“Painting is washed up. Who will ever do anything better than that propeller? Tell me, can you do that?”. Marcel Duchamp 1912

It started with Duchamp’s signature on a urinal. Making a point? Or just a comment on the art around him? Was it really saying this is great art? It was a gesture that opened a door for others to go through. Some contemporaries of his also teased the visual world with strange juxtapositions, as in Rene Magritte’s masterpieces. All questioned the existing cultural norms.

‘Fountain’ by Marcel Duchamp 1917

Recently I read a review of a new TV series called ‘Civilisations’, a reprise of Kenneth Clarks major ‘Civilisation’ series from my younger years. The ‘Times’ critic said the difference between Clarks patrician view of cultural history and the latest programmes was that Clark had a set of standards, made judgements on what was good, whereas the new one doesn’t make judgements at all, maybe is afraid to set standards because this would not be ‘inclusive’.

‘Crucifix’ by fishermen and wave action

As a regular visitor to galleries and an active artist my own view aligns with that of the critic. Much of what I see seems to me to have been made without any sense of aesthetic quality standards. I used to try to educate students that doodles were mindless meanderings and that art needed the engagement of the intellect, yet now I see doodles formalised and presented as if they were meaningful artworks when they are simple the unconscious meandering of a self-indulgent mind and hand, raised up by a market place.

As a student I was shown how the greats of civilisation constructed imagery to create a dynamic on the canvas. Underlying geometry in the artwork pulled the eye of the observer into the image, created a dynamic movement that captured and retained the mind within the picture plane. Much of what I see these days is not just lacking this but is also (worse) derivative in its nature or just plain casually sloppy.

BRotS 019

Homage to William Morris

Why does this matter? I spent years teaching people how to see, trying to educate their eyes and brain.

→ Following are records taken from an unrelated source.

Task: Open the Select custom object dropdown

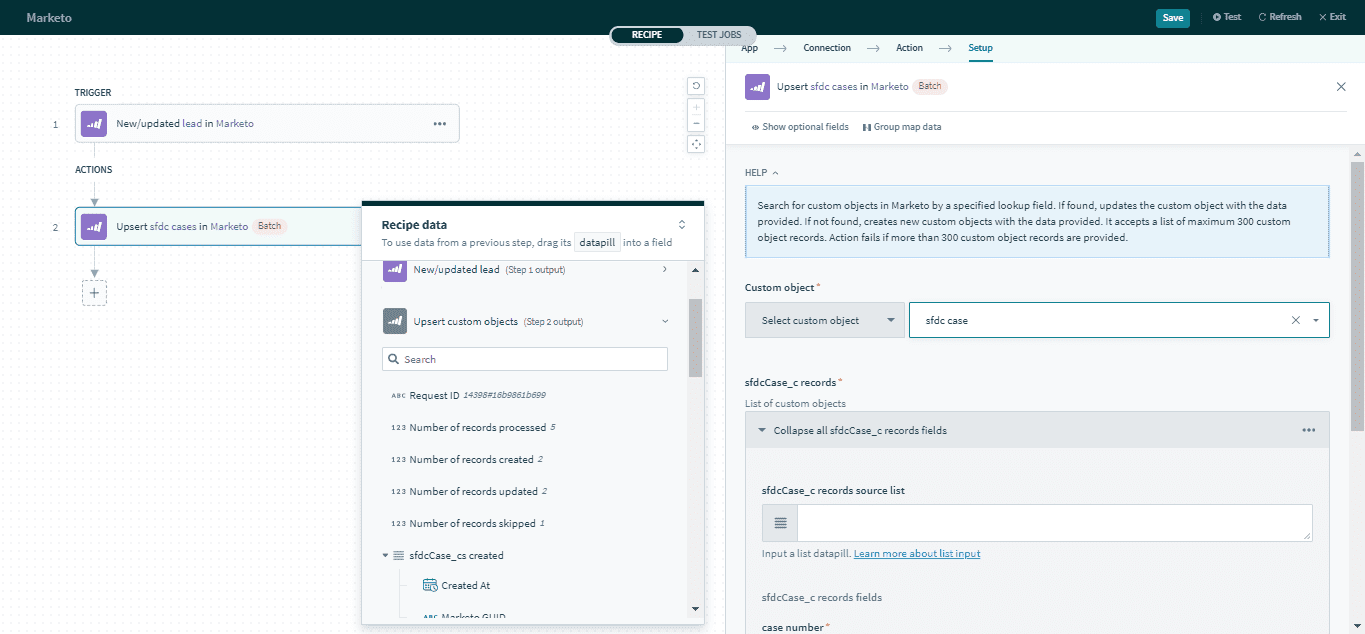Action: [824, 319]
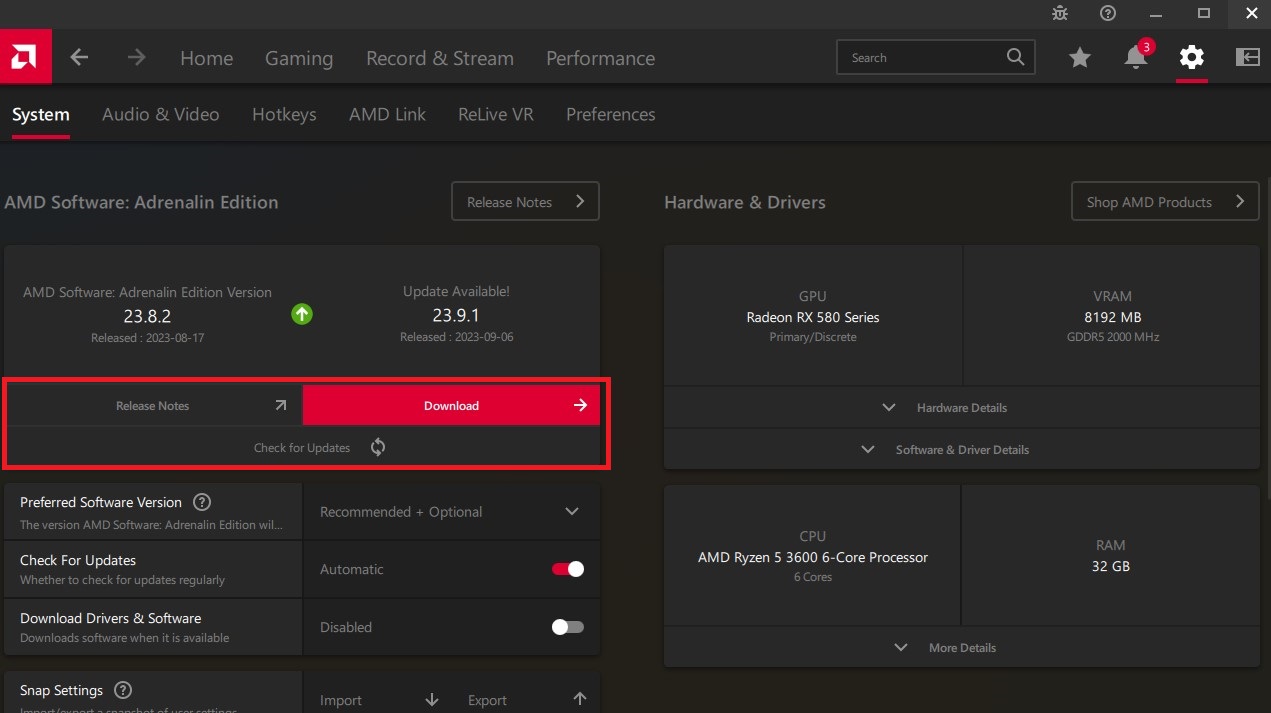Enable Download Drivers & Software toggle
1271x713 pixels.
tap(567, 627)
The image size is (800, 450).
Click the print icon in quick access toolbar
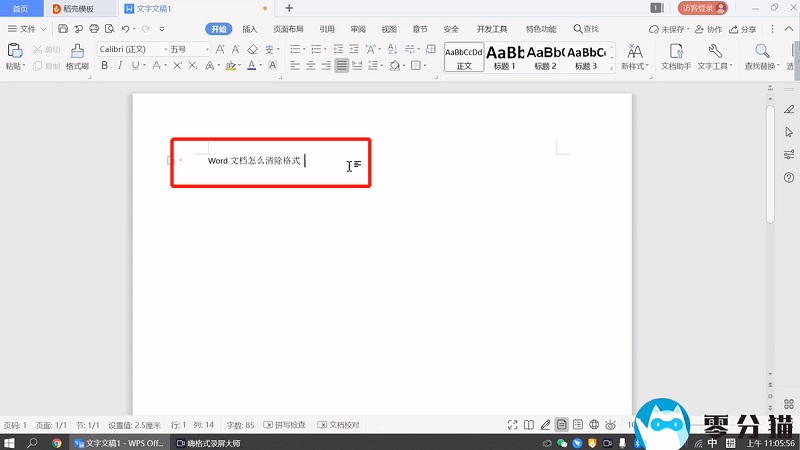tap(94, 29)
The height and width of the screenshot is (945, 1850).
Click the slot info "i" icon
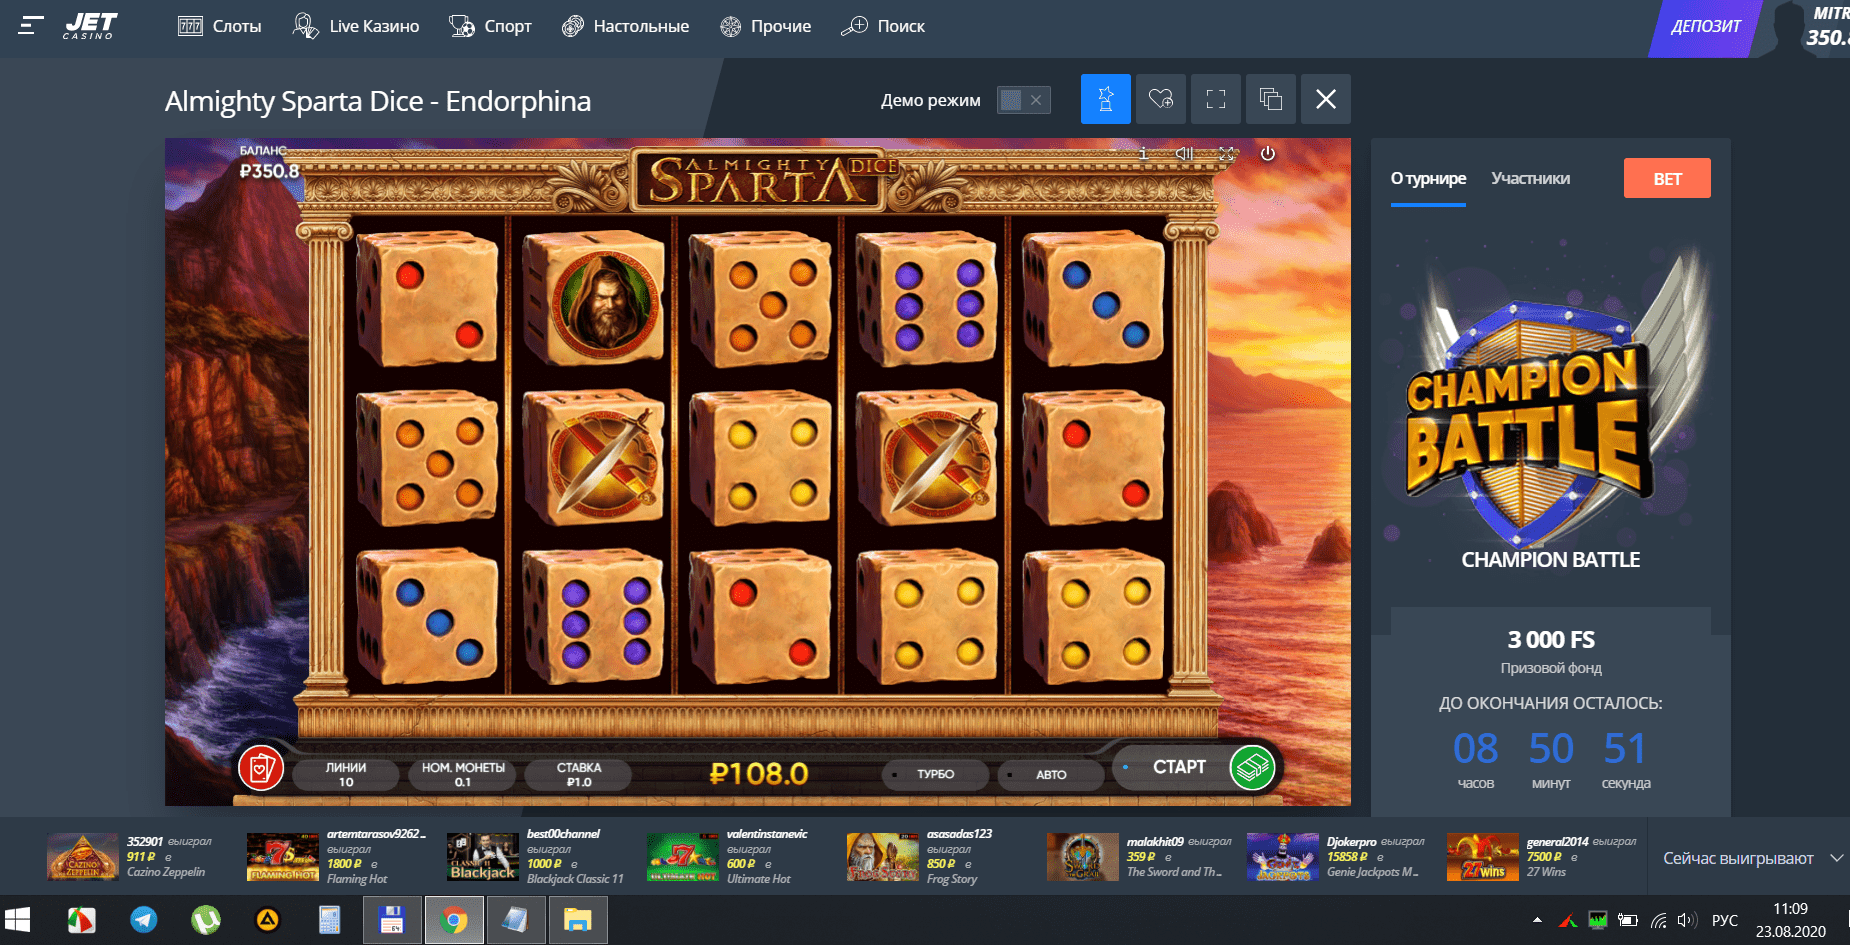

Now we seem to pander to the production of art that has no depth, that seeks merely instant gratification or feeds on temporary political outrage rather than looking for eternal values. The problem with this is that it leads to the impoverishment of our lives generally, not just in the gallery. Without an educated eye, litter goes unseen, unnoticed. Without an educated eye we accept an ugly built environment. Without an educated eye beauty can be lost. Without an educated eye rules are made that combat creativity

I have used my art and my camera to try to promote a vision of beauty. I try to find beauty in the world around me. Was Duchamp’s urinal taking the piss from the art of his day? It is significant that Duchamp supposedly gave up making art and devoted his life to chess instead – was he despairing of what was presented in his day as great art? Strange coming so soon after the socialist views of the likes of William Morris, and the urge to have nothing in your home that does not fit aesthetically or functionally.


I try to find the beauty in the landscape. There is also great art to be found amongst the gallery dross. I use what I have learned, from Clark’s ‘Civilisation’ and Gregory’s seminal work published as ‘Eye and Brain’, from tutors, fellow artists and visual experience, to find great art not just in galleries and museums, but also in the world around me. Lately this has been restricted to my local parts of Sussex, but I am fortunate that this is a particularly beautiful part of the world. Yet within it one doesn’t need the macro when the micro can provide artworks of beauty, some of which I revisit again and again to witness changes dues to weather, time, or tide.

This ever-changing gallery of art is under threat from our lack of appreciation that allows us to cover it with our detritus, some of which in turn can become beautiful, but which threatens to overwhelm our world. In the cities this may not be as noticeable as they are themselves a constructed environment, a product, and life within them is insulated from nature, but a growing number of us are fighting the tide of crap that is engulfing our land and seascapes.

The beauty above rides on a sea full of plastic and a shoreline littered with cans, bottles, wrappers and other detritus.

The biggest weapon in this fight is the visual education of our populations, to set visual standards for them which in turn generate demands for our manmade world to be a world of beauty, a world which also respects the beauty of the natural world. A world which produces a culture in which art speaks to the eternal, not the market.